早期退職は損か得か? 退職金は第二の人生をよりよくするための手段

早期退職が損か得かを知りたい人に向け、ここでは「退職する前から納得する方法」を解説しています。

究極退職金はこれからの人生をよりよくするための手段。つまり退職金が十分であればそれが実現できますし、不足すれば実現も難しくなる、しかしながら人生は”お金オンリーでもなし”です。

早期退職が損か得かを現段階ではっきりさせたい方は参考にされてください。

早期退職が損か得か、「退職する前から納得する方法」はたった一つ

早期退職が損なのか得なのか、考え出すとごちゃごちゃしてきてわからなくなるのが正直なところなのではないでしょうか。

ココがポイント

早期退職は損か得かを決めるのは【会社から提示されている早期退職の条件】と【退職後のマネープラン】のすり合わせ・自身が納得しているかどうかに尽きるように思います。

処理するデータ —
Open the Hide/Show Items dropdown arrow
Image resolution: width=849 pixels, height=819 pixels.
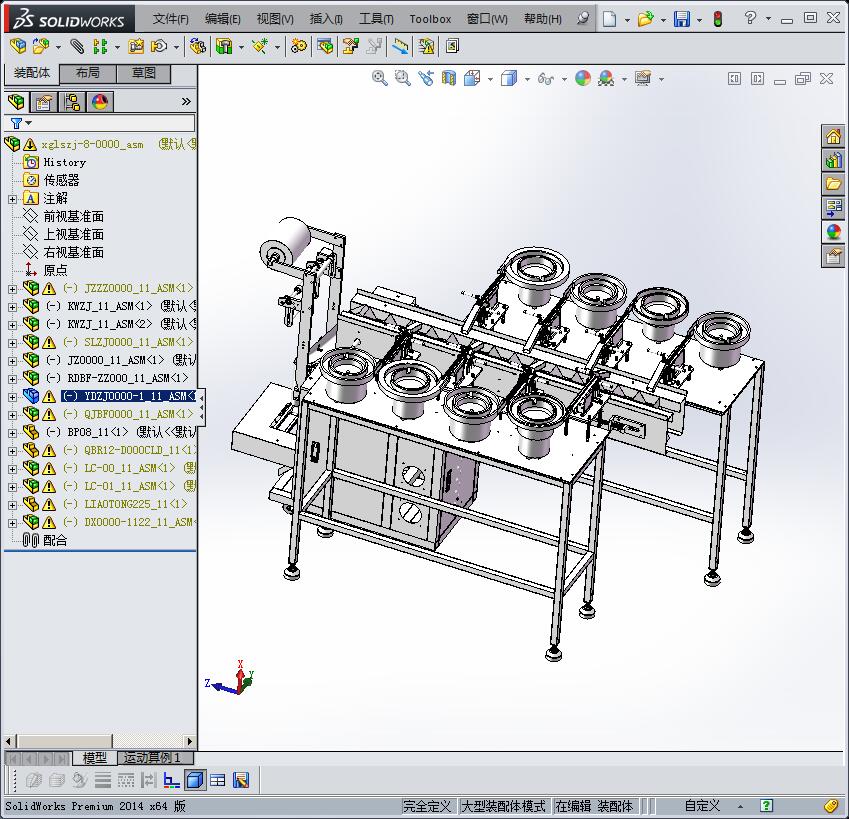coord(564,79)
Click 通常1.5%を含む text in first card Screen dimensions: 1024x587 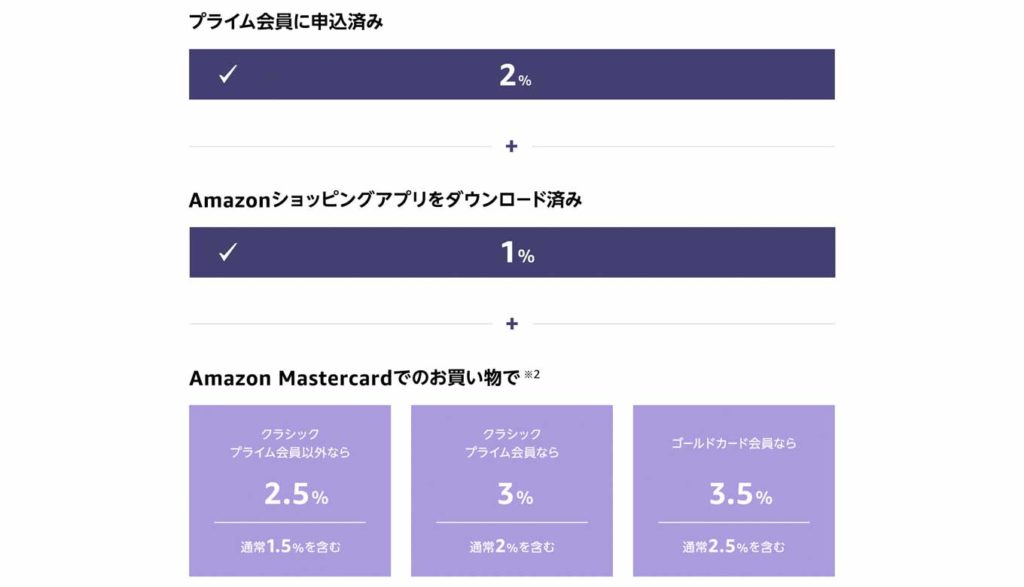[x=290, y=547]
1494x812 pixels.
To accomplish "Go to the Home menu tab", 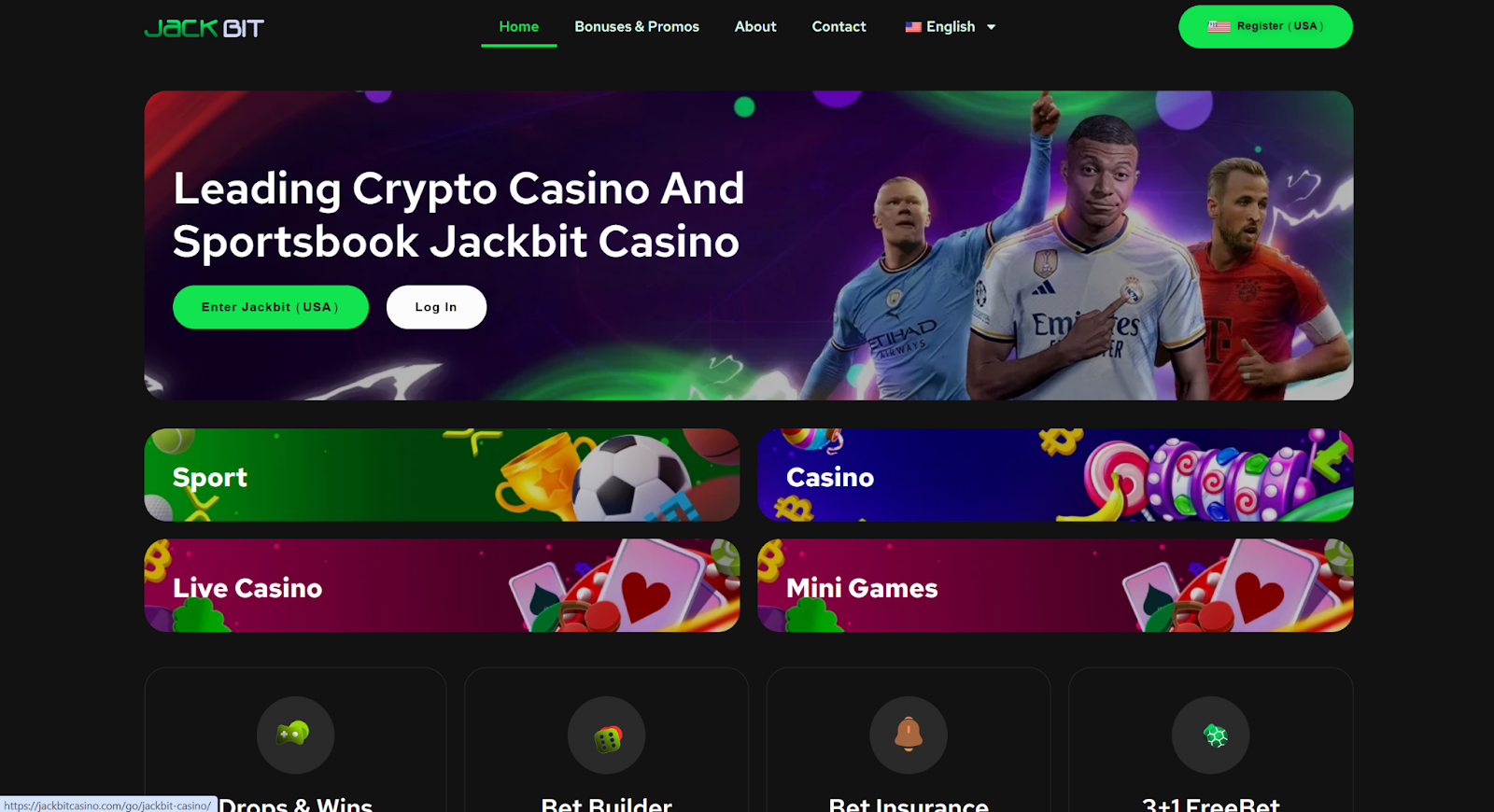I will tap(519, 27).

課題 —
1. 早期退職についての本文を2文で要約せよ。
2. 項目の中から文字列「pixels」を含む行をすべて探し、書き写せ。大文字と小文字は区別する。

各課題の解答 —
1. 本文は、早期退職が損か得かを知りたい人に向けて、退職する前から納得する方法を解説している。損か得かを決めるのは、会社から提示されている早期退職の条件と退職後のマネープランのすり合わせ、そして自身が納得しているかどうかに尽きるように思うと述べている。

2.
Image resolution: width=849 pixels, height=819 pixels.
1494x812 pixels.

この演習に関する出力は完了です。